FAQs About Kyoto vs. Osaka
The number of days to spend in Osaka versus Kyoto depends on your interests. If you’re more into historical sites, spend more days in Kyoto (typically around 3). For those interested in modern attractions and street food, dedicate 1-2 days for Osaka.
If you plan on visiting both Kyoto and Osaka, you’ll want about 5 days. It will be busy but 5 days is enough time to explore without feeling too rushed. Spend 3 days exploring Kyoto’s historical sites, and then 1-2 days in Osaka.
This will greatly depend on your preferences and interests but I’d personally pick Kyoto for its history and beauty. However, if you plan on doing more shopping or nightlife, then Osaka might be better for you.
Starting your trip in Kyoto is a good idea as it allows you to sightsee and immerse yourself in its ambiance first. Then, you can switch gears and enjoy the bustling city life in Osaka. If you decide that there’s more you want to see in Kyoto, you can always take a day trip or 2 while you’re staying in Osaka.

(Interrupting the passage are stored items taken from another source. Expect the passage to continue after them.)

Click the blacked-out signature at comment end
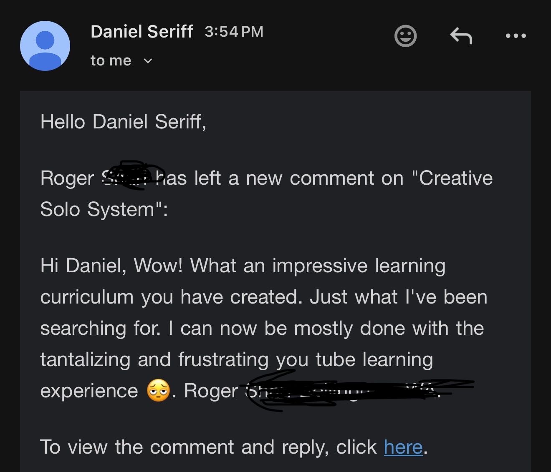pyautogui.click(x=355, y=391)
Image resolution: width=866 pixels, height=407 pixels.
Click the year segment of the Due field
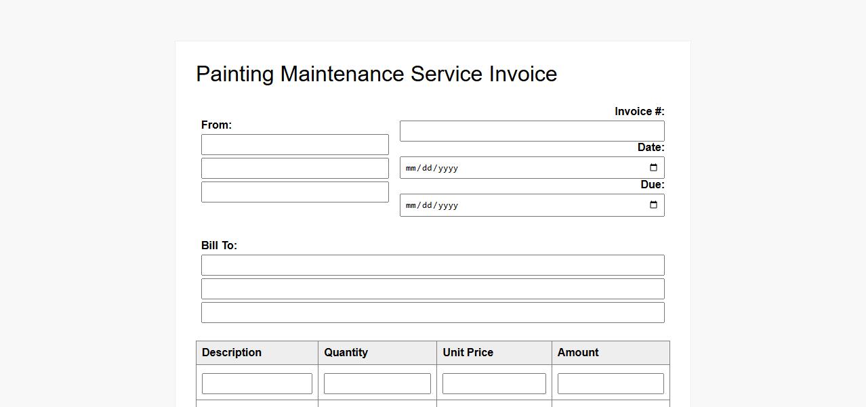pyautogui.click(x=448, y=206)
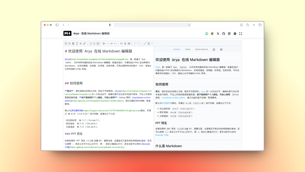Image resolution: width=305 pixels, height=172 pixels.
Task: Open the heading level selector
Action: point(69,44)
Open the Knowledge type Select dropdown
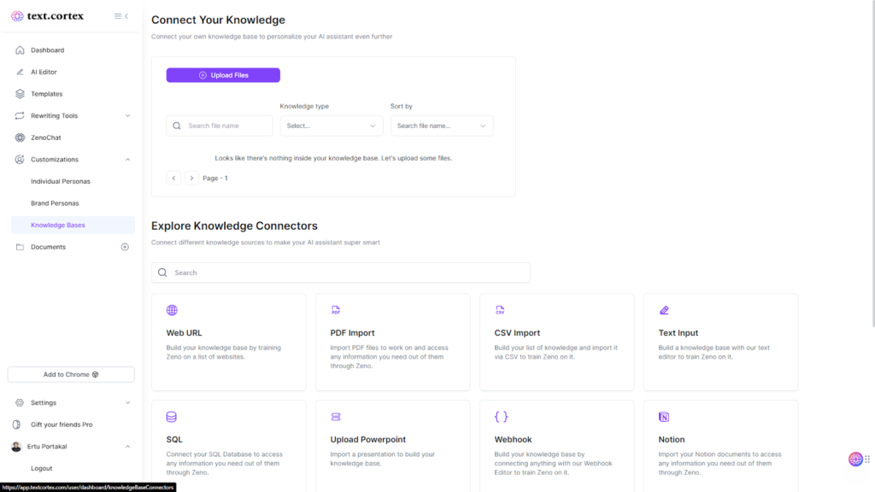This screenshot has width=875, height=492. 330,126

If you’re tight on time and already planning to visit Tokyo, consider skipping Osaka. Tokyo offers a similar urban experience with vibrant nightlife, endless shopping, and an extremely convenient transportation system. That said, Osaka’s unique culture and incredible street food are definitely worth a visit if you have the time.
Final Thoughts on Kyoto or Osaka
It’s undeniable that both Osaka and Kyoto are worth visiting if you have enough time. But if you’re overwhelmed with planning your first Japan trip or short on time, I’d recommend staying in Kyoto and spending most of your time there.
Kyoto has an unparalleled and timeless beauty that Osaka just can’t match. Don’t get me wrong – Osaka is an amazing city that has that big city life feel. But for me, I love how Kyoto feels like a city from another era. Beyond its breathtaking sites, I really appreciate the slower-paced atmosphere more than anything else.